■ **MATERIAL FOR THE TASK**
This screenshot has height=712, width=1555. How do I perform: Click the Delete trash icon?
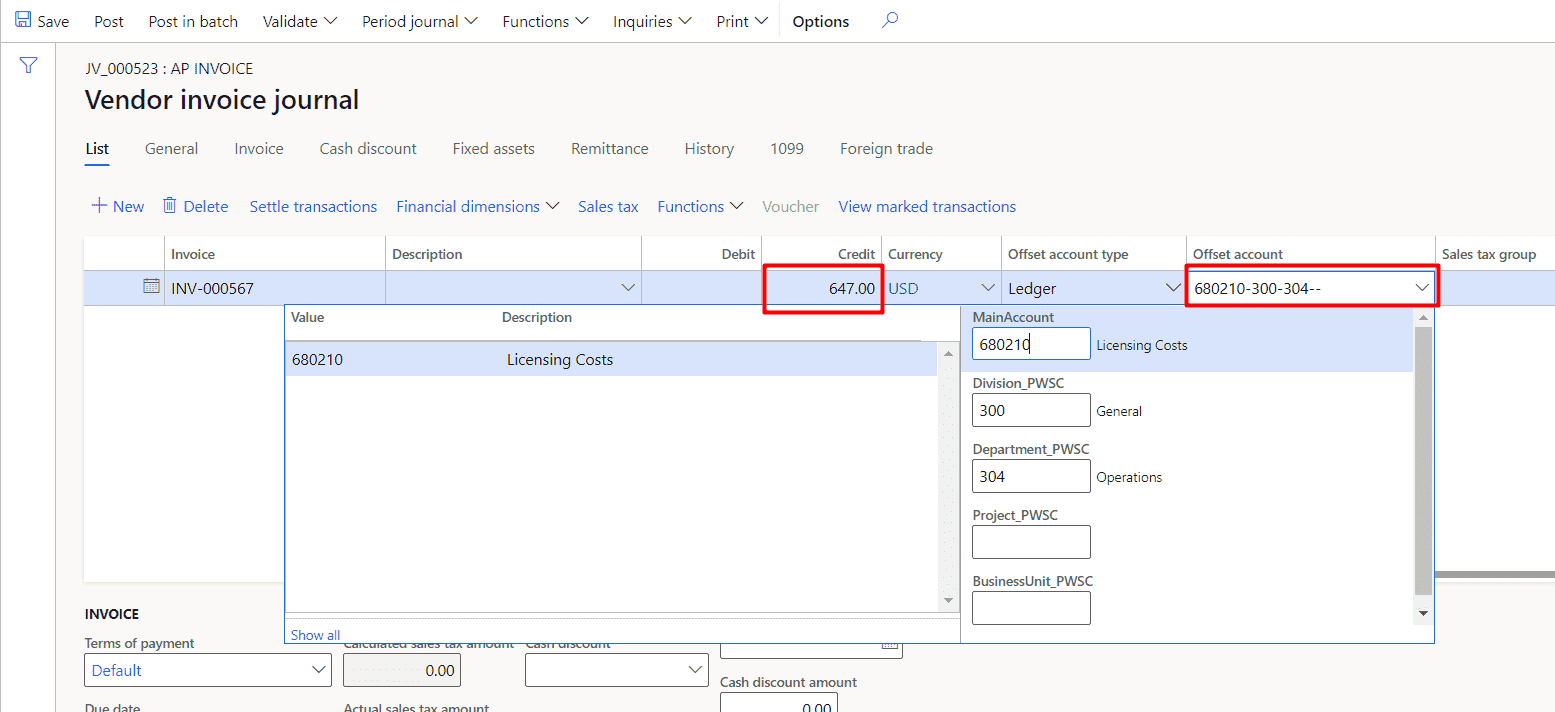coord(170,206)
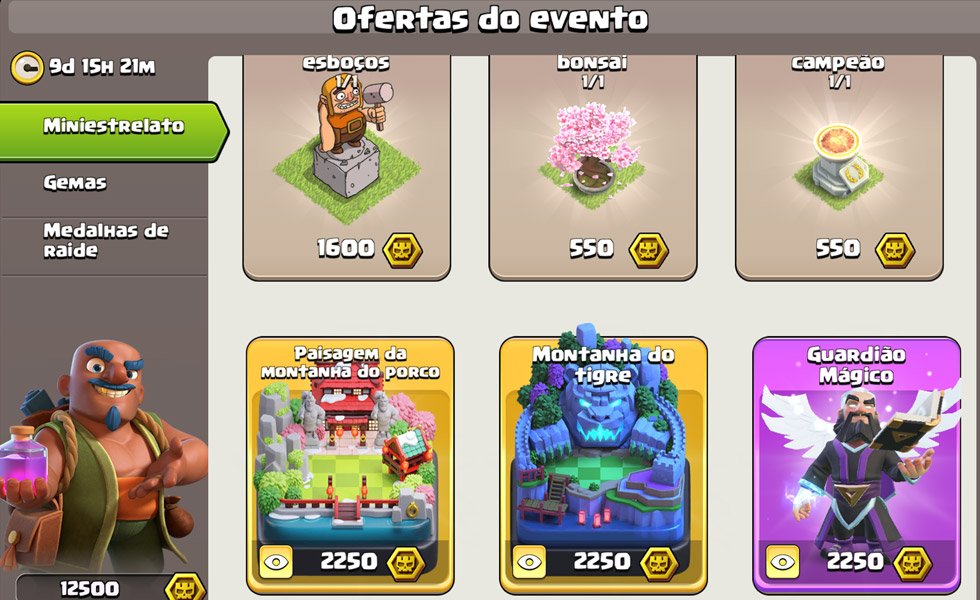Click the event timer clock icon
The width and height of the screenshot is (980, 600).
point(27,68)
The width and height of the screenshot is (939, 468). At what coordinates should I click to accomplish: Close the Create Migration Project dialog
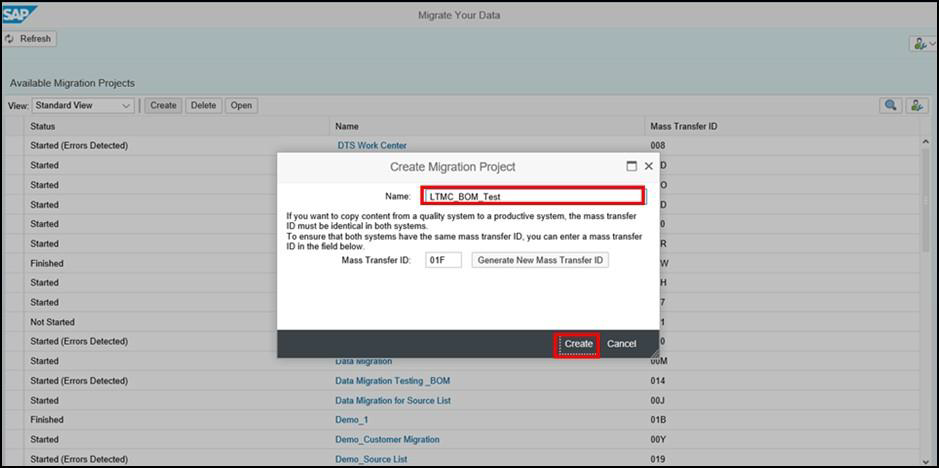pos(648,166)
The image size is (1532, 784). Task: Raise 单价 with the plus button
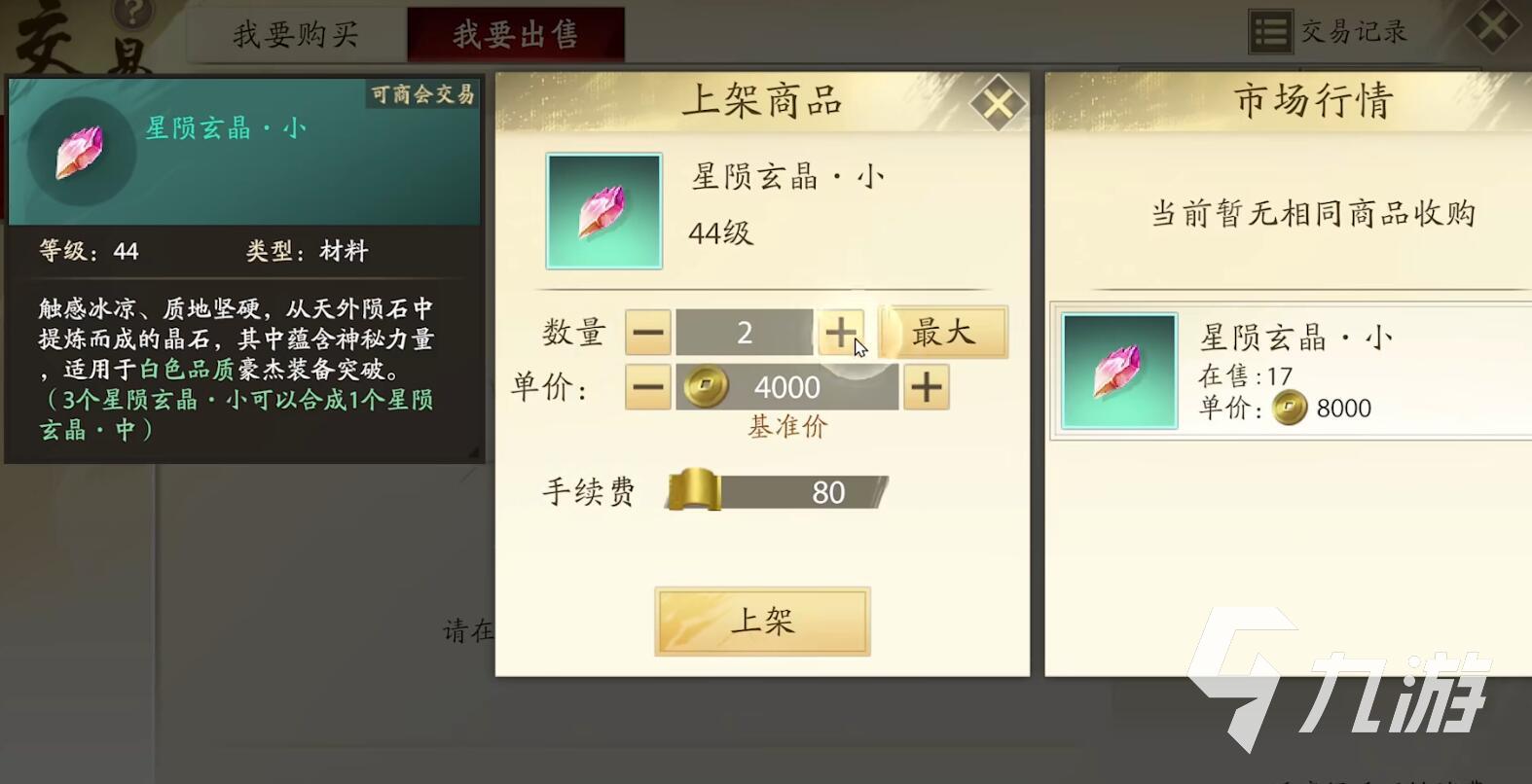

■ **TASK**
An exact copy of the records above is wanted, with the pictures omitted.

■ **YOUR RESPONSE**
This screenshot has height=712, width=1555. How do I perform: Click the Delete trash icon?
coord(170,206)
Click the event timer clock icon
The width and height of the screenshot is (980, 600).
point(27,68)
The width and height of the screenshot is (939, 468). At what coordinates should I click to accomplish: Close the Create Migration Project dialog
pos(648,166)
The image size is (1532, 784). Task: Raise 单价 with the plus button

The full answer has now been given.